Assignment
The entries need to be copied exactly.

Information given

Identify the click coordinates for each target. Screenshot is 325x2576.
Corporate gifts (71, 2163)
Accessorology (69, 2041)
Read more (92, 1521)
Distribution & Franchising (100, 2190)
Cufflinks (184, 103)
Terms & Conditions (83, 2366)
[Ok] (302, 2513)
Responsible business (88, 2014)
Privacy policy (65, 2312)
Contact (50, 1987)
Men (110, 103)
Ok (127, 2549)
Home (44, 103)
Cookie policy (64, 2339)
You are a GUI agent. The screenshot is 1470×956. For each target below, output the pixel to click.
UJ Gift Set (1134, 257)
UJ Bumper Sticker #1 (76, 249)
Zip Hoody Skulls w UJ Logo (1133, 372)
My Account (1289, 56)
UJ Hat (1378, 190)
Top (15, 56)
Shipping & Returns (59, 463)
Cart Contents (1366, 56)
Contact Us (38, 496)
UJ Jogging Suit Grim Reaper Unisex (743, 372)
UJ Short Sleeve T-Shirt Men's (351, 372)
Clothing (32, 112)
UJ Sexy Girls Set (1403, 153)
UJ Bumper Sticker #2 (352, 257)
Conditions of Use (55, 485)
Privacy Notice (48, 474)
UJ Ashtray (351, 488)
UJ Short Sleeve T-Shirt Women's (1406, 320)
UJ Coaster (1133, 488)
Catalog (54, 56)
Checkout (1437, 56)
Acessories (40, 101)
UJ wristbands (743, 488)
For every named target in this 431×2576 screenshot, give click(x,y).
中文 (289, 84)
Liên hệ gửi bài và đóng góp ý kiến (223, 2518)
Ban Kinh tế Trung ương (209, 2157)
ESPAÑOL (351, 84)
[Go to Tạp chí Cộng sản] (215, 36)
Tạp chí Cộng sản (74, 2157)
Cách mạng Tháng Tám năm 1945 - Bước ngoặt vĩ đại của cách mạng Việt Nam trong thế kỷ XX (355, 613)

Response to this task
Identify the click coordinates for each target. Screenshot is 325x2576.
Corporate gifts (71, 2163)
Accessorology (69, 2041)
Read more (92, 1521)
Distribution & Franchising (100, 2190)
Cufflinks (184, 103)
Terms & Conditions (83, 2366)
[Ok] (302, 2513)
Responsible business (88, 2014)
Privacy policy (65, 2312)
Contact (50, 1987)
Men (110, 103)
Ok (127, 2549)
Home (44, 103)
Cookie policy (64, 2339)
You are a GUI agent. The screenshot is 1470×956. For each target below, output the pixel to click.
UJ Gift Set (1134, 257)
UJ Bumper Sticker #1 (76, 249)
Zip Hoody Skulls w UJ Logo (1133, 372)
My Account (1289, 56)
UJ Hat (1378, 190)
Top (15, 56)
Shipping & Returns (59, 463)
Cart Contents (1366, 56)
Contact Us (38, 496)
UJ Jogging Suit Grim Reaper Unisex (743, 372)
UJ Short Sleeve T-Shirt Men's (351, 372)
Clothing (32, 112)
UJ Sexy Girls Set (1403, 153)
UJ Bumper Sticker #2 (352, 257)
Conditions of Use (55, 485)
Privacy Notice (48, 474)
UJ Ashtray (351, 488)
UJ Short Sleeve T-Shirt Women's (1406, 320)
UJ Coaster (1133, 488)
Catalog (54, 56)
Checkout (1437, 56)
Acessories (40, 101)
UJ wristbands (743, 488)
For every named target in this 431×2576 screenshot, give click(x,y).
中文 (289, 84)
Liên hệ gửi bài và đóng góp ý kiến (223, 2518)
Ban Kinh tế Trung ương (209, 2157)
ESPAÑOL (351, 84)
[Go to Tạp chí Cộng sản] (215, 36)
Tạp chí Cộng sản (74, 2157)
Cách mạng Tháng Tám năm 1945 - Bước ngoặt vĩ đại của cách mạng Việt Nam trong thế kỷ XX (355, 613)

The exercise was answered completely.